The Internet and its ignorant fans
Ajitpaul Mangat, Staff
The age of the Internet has given the sports fan many things to cherish: an improved ability to play fantasy sports, immediate access to statistics, greater availability and sources of news, the ability to interact with other fans from across the globe, and highlights galore of any team and any player from any sport. These Internet-created rewards have seemingly created a utopia in which the voracious sports fan can better appease his or her hunger for continual stats, news and highlights than ever before. No longer do fans have to wait a whole evening to read the next day’s paper with its convenient box scores and news or the few hours for the well-prepared highlights on that evening’s SportsCentre. No, in this age of entitlement everything needs to be at one’s fingertips.
However, this instantaneous gratification has created a sports fan more ignorant of the sports he or she apparently loves than ever before. Whereas fans once actually watched whole games, many are now content with viewing extended highlights or shortened airings and assuming they can still appreciate the nuances and ebb-and-flow that play out over the course of a whole game. Even worse, many sports fans — represented by an increasing number of empty seats at arenas, stadium and ballparks — are content to follow their teams over the Internet rather than by actually attending games. Not only does this further depreciate their understanding of the sport, it also reduces their team’s home field advantage and the exciting communal experience of attending a game.
This unawareness is further solidified through fantasy sports, a creation of the Internet age, which truly is a fantasy for the ignorant sports fan. No longer are athletes appreciated for their heroics on the court and the intangibles they bring to their team.

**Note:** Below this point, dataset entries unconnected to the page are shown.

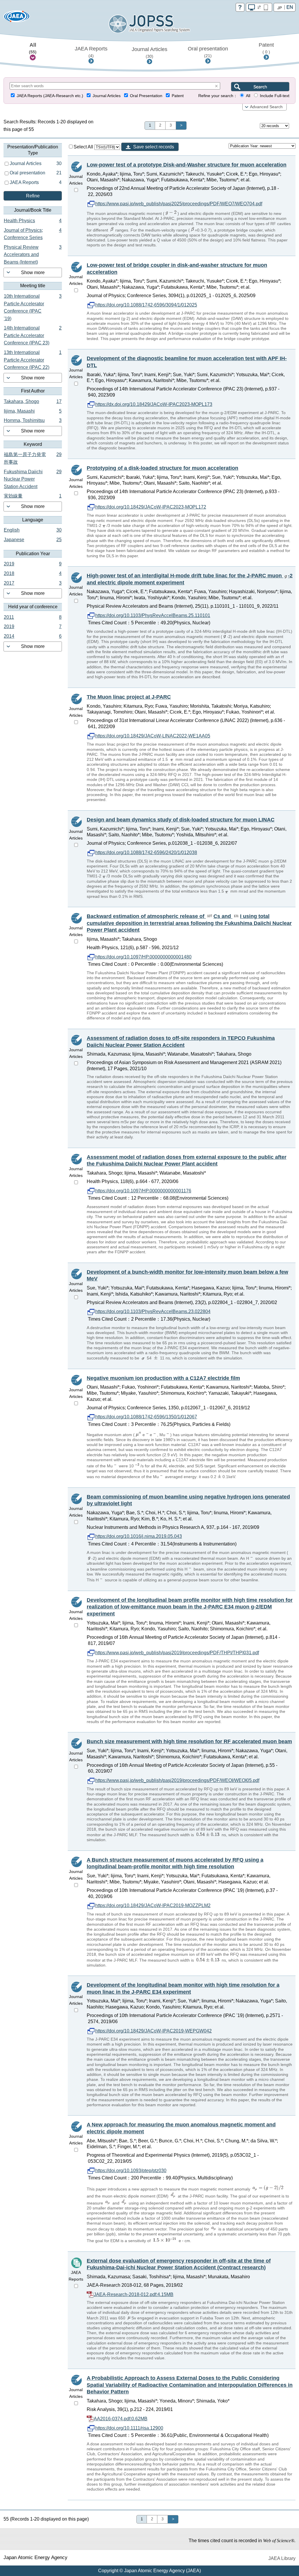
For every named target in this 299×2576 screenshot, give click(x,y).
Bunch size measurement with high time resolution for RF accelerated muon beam (189, 1741)
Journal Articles (149, 52)
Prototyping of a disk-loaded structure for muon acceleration (162, 468)
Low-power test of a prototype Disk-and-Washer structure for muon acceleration (186, 165)
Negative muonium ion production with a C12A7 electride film (163, 1378)
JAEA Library (281, 2558)
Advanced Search (266, 107)
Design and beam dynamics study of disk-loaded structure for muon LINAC (180, 820)
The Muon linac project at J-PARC (129, 697)
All (32, 48)
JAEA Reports (91, 52)
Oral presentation (208, 52)
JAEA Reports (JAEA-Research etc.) (50, 96)
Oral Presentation (146, 96)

Instead, a player is now solely judged on his or her statistics because that player is only worthwhile if she or he helps fans win their fantasy leagues. Even Tom Brady, New England Patriots quarterback, was often ridiculed in the past for not being a great player because his statistics were sub-par. Many fans failed to see that his greatness — evidenced by three Super Bowl rings and two Super Bowl Most Valuable Player awards — arose from non-measurable characteristics like leadership, poise and an ability to make his teammates better. Things changed last year when he set amazing statistical passing records, which won many fantasy players their leagues. Only then was his worth appreciated. If it takes the average sports fan that long to understand the greatness of a sure-fire Hall of Famer like Brady, one can only imagine how uninformed they are of the worth of non-star athletes.

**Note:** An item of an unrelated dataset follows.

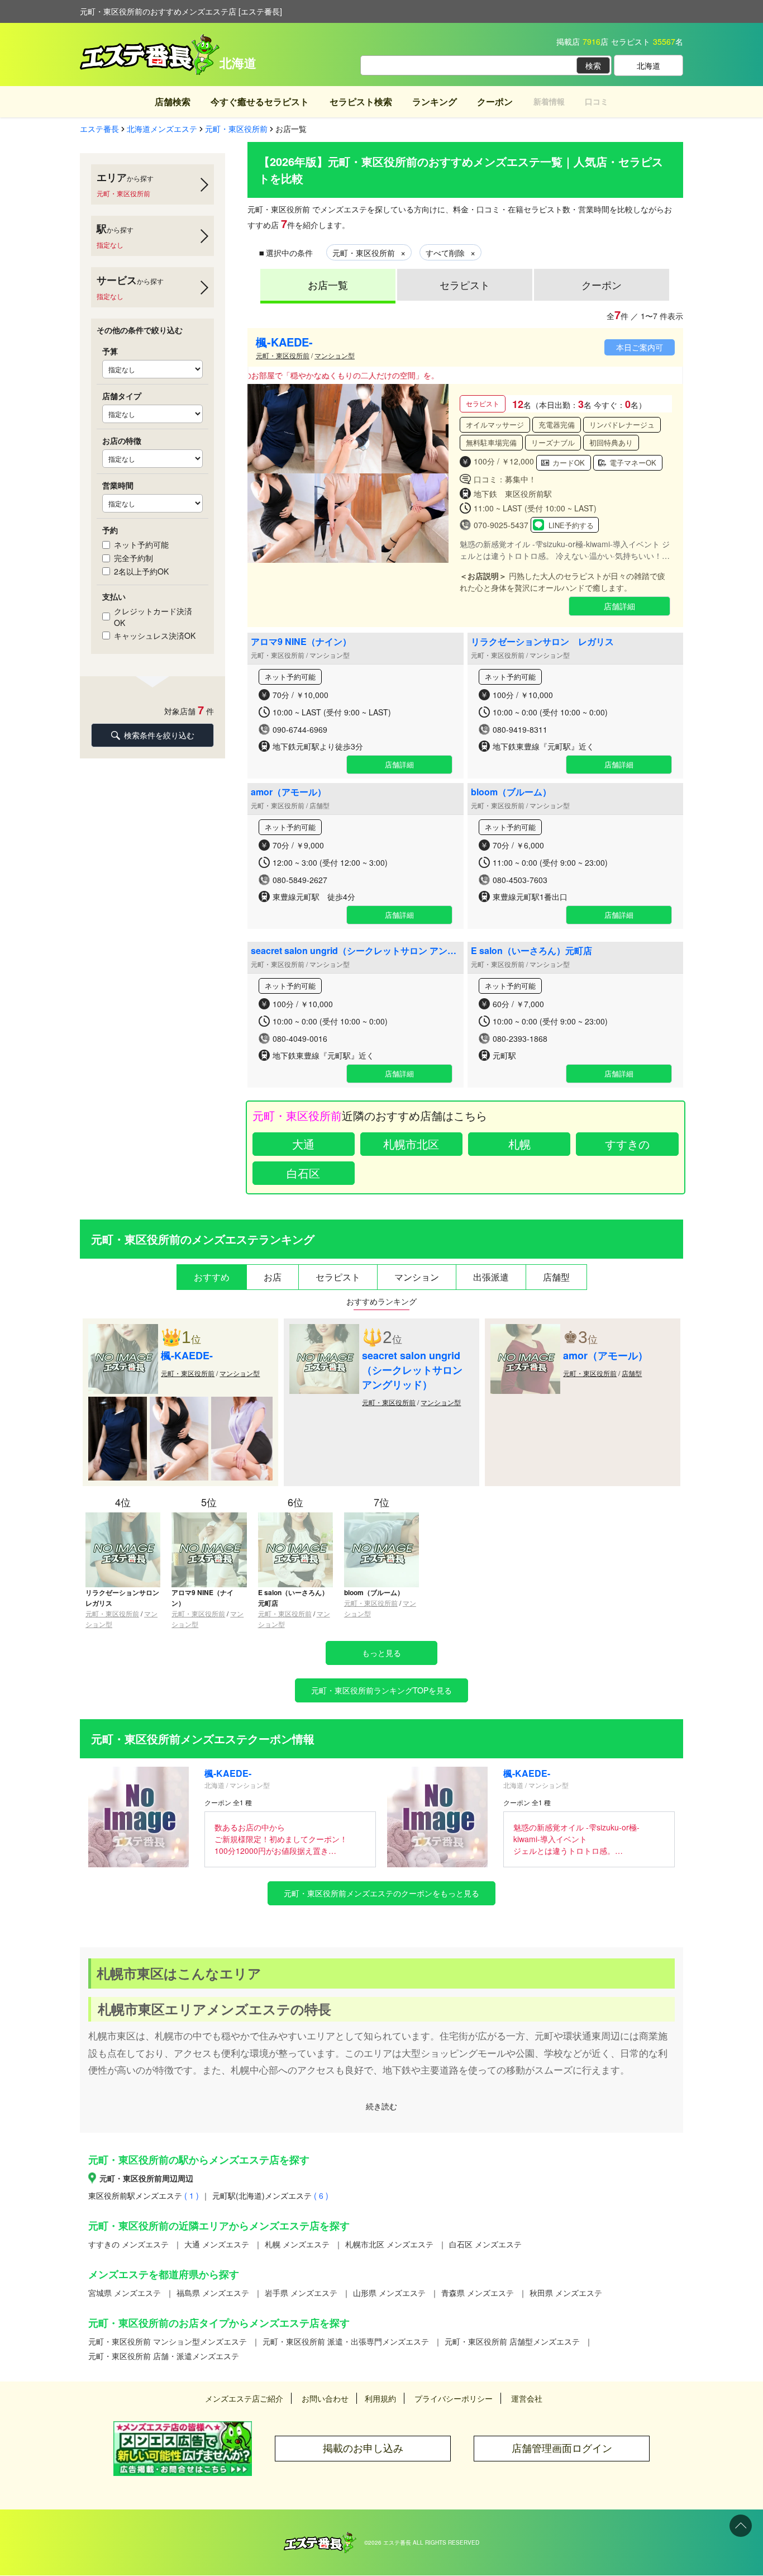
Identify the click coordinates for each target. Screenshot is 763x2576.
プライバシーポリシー (453, 2398)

The sports blogosphere, another creation of the Internet, has done nothing to slow this increased ignorance. Average sports fans with no journalism experience, playing experience, or inside sources with leagues or franchises have been given free reign to spew uninformed, biased opinions and start completely untrue rumours. Take for instance the always-frenzied start to the NFL’s free-agency period. Fans await breaking news about which players their teams have signed or traded for and for how much money and compensation, respectively. There are a few websites with connections to the league office that can actually break stories because they have inside information. However, these connections are very limited. But that did not stop numerous blogs this year from posting untrue, made-up information about which players were signing with which team. In a time period when fans want news quickly, but even more important, accurately, the blogosphere does nothing but harm the sports fan.
For all the talk about how the Internet has made life easier and better for the sports fan because it makes them better informed about the players, teams and leagues they love, there are many reasons to believe it makes them more uninformed. In what should be an age of enlightenment, we seem to be experiencing an age of Internet-fuelled ignorance.